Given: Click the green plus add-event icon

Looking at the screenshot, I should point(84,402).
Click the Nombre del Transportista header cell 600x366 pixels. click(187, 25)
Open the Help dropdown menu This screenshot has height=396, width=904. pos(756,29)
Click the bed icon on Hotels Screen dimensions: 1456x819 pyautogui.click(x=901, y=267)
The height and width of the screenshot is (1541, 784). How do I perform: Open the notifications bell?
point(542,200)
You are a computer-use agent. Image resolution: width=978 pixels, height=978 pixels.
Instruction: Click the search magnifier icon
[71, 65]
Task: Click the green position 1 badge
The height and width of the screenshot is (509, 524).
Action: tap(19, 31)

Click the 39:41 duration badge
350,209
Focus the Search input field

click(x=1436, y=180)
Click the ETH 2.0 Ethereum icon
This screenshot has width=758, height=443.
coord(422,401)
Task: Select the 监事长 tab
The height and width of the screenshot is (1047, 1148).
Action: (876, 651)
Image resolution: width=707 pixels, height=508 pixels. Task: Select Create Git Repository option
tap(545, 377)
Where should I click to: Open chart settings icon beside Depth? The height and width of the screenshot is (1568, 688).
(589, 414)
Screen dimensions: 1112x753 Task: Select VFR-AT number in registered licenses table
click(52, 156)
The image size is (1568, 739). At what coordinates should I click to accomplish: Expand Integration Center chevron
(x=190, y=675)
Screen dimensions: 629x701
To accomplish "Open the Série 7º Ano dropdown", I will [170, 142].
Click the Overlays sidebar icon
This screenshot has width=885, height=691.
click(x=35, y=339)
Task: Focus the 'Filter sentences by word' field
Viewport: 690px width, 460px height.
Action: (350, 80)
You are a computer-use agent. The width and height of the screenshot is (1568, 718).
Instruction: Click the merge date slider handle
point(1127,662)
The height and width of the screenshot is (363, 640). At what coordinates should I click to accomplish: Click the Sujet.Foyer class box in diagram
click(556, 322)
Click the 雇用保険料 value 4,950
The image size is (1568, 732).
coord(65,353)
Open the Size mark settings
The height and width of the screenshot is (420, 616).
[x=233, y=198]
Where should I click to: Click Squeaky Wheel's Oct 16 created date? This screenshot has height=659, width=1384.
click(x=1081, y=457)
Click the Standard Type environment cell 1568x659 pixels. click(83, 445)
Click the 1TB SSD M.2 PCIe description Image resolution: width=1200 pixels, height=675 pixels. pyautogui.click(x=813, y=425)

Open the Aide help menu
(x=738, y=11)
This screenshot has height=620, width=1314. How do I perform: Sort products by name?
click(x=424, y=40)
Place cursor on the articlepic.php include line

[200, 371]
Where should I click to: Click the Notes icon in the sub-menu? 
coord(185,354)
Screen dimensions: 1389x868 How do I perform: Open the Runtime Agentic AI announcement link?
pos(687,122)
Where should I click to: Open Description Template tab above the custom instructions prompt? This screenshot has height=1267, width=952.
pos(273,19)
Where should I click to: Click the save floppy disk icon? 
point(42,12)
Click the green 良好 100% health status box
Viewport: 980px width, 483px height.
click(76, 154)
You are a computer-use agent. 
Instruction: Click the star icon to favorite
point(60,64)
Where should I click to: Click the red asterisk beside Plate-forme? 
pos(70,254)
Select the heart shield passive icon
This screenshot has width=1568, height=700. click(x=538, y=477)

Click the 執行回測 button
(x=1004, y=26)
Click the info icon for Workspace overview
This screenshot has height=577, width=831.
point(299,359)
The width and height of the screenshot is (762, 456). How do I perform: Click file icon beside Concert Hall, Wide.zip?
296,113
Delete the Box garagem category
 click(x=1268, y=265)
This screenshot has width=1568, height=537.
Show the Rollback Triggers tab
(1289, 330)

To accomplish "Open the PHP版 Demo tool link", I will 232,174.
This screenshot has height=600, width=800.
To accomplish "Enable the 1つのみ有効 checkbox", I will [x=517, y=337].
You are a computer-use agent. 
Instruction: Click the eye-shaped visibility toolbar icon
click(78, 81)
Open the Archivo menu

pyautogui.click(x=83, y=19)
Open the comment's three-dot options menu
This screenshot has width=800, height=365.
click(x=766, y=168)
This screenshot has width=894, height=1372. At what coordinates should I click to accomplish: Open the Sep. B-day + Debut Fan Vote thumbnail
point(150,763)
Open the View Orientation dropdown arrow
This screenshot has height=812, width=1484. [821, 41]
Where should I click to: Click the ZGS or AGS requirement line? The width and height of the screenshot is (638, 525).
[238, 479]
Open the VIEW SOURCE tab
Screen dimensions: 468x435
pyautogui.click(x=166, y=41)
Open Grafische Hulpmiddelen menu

###

(Brief)
From the data, collect all lines where the string "cell" appears.

(Response)
Click the Nombre del Transportista header cell 600x366 pixels. click(187, 25)
Click the Standard Type environment cell 1568x659 pixels. click(83, 445)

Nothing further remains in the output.